Сердце у Джисона стучит и стучит, как соседи стучат молотками, когда в субботний вечер решают, что им необходим ремонт.
– Мне главное, – Минхо аккуратно поднимает джисоново лицо на себя, ему хочется, чтобы их взгляды встретились, – чтобы с тобой.
Джисон почему-то смеётся – наверное, не верит в любовь.
Минхо смеётся тоже – он вдруг понимает, что любви и правда никакой нет.
Потому что то, что он к Джисону чувствует – в разы больше, чем любовь.
\
– Нихуево я тебя… разукрасил, – Чанбин мнется на пороге с сеткой апельсинов в руке, тривиально, с ноги на ногу переступает, кусает губы и прячет взгляд под низким козырьком кепки.
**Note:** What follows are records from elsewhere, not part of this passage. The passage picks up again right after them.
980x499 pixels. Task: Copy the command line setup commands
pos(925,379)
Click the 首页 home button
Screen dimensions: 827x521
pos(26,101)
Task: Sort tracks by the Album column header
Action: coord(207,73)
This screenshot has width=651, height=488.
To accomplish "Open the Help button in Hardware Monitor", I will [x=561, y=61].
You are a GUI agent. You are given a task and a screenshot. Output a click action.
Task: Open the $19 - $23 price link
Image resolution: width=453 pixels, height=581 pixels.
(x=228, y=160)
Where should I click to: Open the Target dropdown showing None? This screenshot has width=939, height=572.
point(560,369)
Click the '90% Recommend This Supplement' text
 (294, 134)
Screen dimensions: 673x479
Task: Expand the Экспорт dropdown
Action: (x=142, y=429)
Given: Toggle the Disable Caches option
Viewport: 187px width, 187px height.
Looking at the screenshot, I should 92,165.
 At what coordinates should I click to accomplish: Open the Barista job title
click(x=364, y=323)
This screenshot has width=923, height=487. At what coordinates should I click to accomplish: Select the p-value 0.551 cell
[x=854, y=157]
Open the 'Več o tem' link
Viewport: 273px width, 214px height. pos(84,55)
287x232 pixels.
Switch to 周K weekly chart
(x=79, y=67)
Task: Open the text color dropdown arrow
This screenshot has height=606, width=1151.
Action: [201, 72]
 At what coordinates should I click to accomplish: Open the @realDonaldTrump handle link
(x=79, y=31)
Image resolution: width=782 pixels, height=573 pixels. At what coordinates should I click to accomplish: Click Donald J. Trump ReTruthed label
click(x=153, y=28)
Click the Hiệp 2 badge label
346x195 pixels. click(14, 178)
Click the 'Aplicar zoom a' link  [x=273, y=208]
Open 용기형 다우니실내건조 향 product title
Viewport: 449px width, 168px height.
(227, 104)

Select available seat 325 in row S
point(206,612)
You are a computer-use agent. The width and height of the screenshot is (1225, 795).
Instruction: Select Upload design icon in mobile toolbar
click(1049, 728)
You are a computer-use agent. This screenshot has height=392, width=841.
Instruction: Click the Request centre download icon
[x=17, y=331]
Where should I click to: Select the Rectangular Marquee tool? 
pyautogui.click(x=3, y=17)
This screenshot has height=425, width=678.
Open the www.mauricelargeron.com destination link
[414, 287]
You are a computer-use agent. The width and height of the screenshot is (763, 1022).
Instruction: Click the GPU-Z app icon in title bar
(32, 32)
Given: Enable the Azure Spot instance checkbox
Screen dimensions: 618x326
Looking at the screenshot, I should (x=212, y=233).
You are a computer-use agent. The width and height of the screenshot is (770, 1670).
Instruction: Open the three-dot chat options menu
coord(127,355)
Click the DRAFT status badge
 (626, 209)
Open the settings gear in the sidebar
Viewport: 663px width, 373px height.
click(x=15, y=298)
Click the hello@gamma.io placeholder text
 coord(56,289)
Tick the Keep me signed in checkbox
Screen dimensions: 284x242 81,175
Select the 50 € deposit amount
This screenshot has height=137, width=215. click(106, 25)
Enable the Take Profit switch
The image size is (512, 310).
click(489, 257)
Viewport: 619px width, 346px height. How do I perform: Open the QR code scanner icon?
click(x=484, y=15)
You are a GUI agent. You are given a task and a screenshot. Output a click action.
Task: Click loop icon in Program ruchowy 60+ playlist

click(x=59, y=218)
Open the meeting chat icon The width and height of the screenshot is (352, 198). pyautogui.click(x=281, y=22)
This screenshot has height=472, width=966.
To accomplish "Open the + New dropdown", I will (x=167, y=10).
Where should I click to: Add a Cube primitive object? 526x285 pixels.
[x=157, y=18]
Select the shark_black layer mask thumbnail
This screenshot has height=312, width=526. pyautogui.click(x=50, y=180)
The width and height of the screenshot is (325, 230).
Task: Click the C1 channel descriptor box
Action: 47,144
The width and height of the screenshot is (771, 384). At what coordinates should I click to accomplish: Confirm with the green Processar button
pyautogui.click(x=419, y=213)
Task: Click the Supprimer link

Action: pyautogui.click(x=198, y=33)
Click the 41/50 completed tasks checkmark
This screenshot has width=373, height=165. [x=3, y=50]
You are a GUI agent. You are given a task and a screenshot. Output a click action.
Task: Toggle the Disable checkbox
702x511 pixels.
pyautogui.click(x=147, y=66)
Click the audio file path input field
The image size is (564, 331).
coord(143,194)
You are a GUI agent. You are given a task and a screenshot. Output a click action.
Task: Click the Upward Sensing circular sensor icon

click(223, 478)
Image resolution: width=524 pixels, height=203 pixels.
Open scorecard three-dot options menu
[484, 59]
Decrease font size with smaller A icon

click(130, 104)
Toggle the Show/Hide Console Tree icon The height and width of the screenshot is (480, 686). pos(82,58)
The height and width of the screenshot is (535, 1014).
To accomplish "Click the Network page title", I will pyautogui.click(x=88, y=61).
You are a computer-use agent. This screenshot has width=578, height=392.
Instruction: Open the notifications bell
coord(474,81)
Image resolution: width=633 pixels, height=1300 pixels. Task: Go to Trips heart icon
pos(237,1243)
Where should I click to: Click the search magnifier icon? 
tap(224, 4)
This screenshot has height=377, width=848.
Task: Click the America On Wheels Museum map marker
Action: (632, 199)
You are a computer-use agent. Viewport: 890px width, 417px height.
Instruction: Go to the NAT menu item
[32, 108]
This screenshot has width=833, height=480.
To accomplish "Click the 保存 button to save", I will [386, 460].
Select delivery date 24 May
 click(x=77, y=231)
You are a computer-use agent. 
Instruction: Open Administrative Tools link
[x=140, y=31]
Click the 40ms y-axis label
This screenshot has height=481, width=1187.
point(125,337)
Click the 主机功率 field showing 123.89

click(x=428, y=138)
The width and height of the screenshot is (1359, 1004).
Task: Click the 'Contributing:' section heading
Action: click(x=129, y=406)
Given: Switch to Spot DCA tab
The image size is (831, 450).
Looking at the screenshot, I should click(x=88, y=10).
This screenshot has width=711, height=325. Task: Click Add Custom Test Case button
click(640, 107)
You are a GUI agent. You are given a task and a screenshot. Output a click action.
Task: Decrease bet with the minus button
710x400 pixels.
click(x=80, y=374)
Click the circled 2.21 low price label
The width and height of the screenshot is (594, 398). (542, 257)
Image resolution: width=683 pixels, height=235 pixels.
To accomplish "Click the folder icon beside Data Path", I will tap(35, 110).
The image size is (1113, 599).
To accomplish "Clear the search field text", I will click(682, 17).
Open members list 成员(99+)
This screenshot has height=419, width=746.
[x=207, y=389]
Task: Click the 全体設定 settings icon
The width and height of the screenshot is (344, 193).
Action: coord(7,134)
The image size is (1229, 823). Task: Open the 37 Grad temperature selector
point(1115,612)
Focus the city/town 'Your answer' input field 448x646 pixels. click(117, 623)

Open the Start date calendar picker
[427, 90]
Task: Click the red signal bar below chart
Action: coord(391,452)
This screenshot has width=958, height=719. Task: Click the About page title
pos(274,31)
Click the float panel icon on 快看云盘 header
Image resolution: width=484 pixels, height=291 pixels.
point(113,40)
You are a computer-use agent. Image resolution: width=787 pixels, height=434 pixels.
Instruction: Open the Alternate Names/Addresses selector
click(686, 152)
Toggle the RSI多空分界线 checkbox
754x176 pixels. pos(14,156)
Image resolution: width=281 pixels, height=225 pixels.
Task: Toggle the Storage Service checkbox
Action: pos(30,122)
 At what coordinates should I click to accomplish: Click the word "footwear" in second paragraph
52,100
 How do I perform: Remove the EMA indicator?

Феликс смотрит на него, до белых костяшек сжимая пальцами открытую дверь дома, и еле сдерживает себя, чтобы не разрыдаться. У него под левым глазом красуется внушительный синяк, нижняя губа рассечена и саднит, содрана кожа над бровью. Все кости ломает почти беспрерывно уже четвертый или пятый день, он практически живет на обезболивающих и воде.
– С чего ты вообще взял, – чеканит хрипло и сухо, – что я захочу тебя видеть?
Чанбин в ответ лишь пожимает плечами.
– Даже если бы ты не открыл и не впустил, я бы пытался снова и снова.
Но Феликс – зачем-то – открывает и впускает.
Чанбин набрасывается на него уже в темноте спальни, еще немного стыдливо и робко, чтобы не было видно даже собственных рук, заключает в объятия, тычется носом в шею, так сладко пахнущую гелем для душа с лотосом, в до скрипа чистую кожу, фарфорово-нежную, сладкую, бархатом щекочущую пересохшие губы.
Феликс над ухом тяжело вздыхает, но в ответ не делает ничего.
Он, как обычно, худощавый, рослый, робкий и хрупкий, как куколка, несколькими днями ранее избитый Чанбином почти до вывиха челюсти прямо в университетском переулке после занятий. Чанбин так страшно не хотел, чтобы кто-то узнал. Чтобы кто-то даже посмел предположить, что между ними с Феликсом есть что-то, кроме вражды и ненависти.
А сейчас он с этой враждой, с этой ненавистью миролюбиво гладит ладонями чужие голые, острые лопатки, забравшись руками под рубашку. Феликс теплый и родной, вдобавок от него едва ощутимо пахнет какими-то химикатами – не то акварелью, не то лекарствами, не то смесью и того и другого. Чанбин теряется в этом запахе, он обволакивает его, будто в ответных объятиях, которые ему не способен предоставить сам Феликс. Сейчас не способен.
– Уходи, – говорит ему Феликс, но не делает ничего, чтобы заставить его уйти.
Чанбин начинает медленно раздевать его, параллельно с тем касаясь теплыми губами россыпи синяков на ключицах и шее; будто хочет вдохнуть в себя созвездия.
– Пожалуйста, – говорит ему Феликс, но не делает ничего, чтобы ему помешать.
Стаскивая липкую атласную ткань с чужих тонких предплечий, Чанбин разомкнутыми губами жмется к горячей коже под ключицами, почти на груди, проводит кончиком носа по всем собственноручно оставленным ранам и гематомам, беззвучно лепечет извинения, зная, что Феликс никогда его не простит.
– А любовь – это искусство? – спрашивает он, вновь вскидывая голову и останавливаясь в нескольких миллиметрах от чужих саднящих губ.
Феликс, от его хаотичных нежных поцелуев сотни раз продрогший и как масло под солнцем растаявший, какое-то время молча и безразлично смотрит в глаза.
– Любовь, – почти беззвучно отбрасывает он, – это война.
И позволяет Чанбину толкнуть себя на кровать.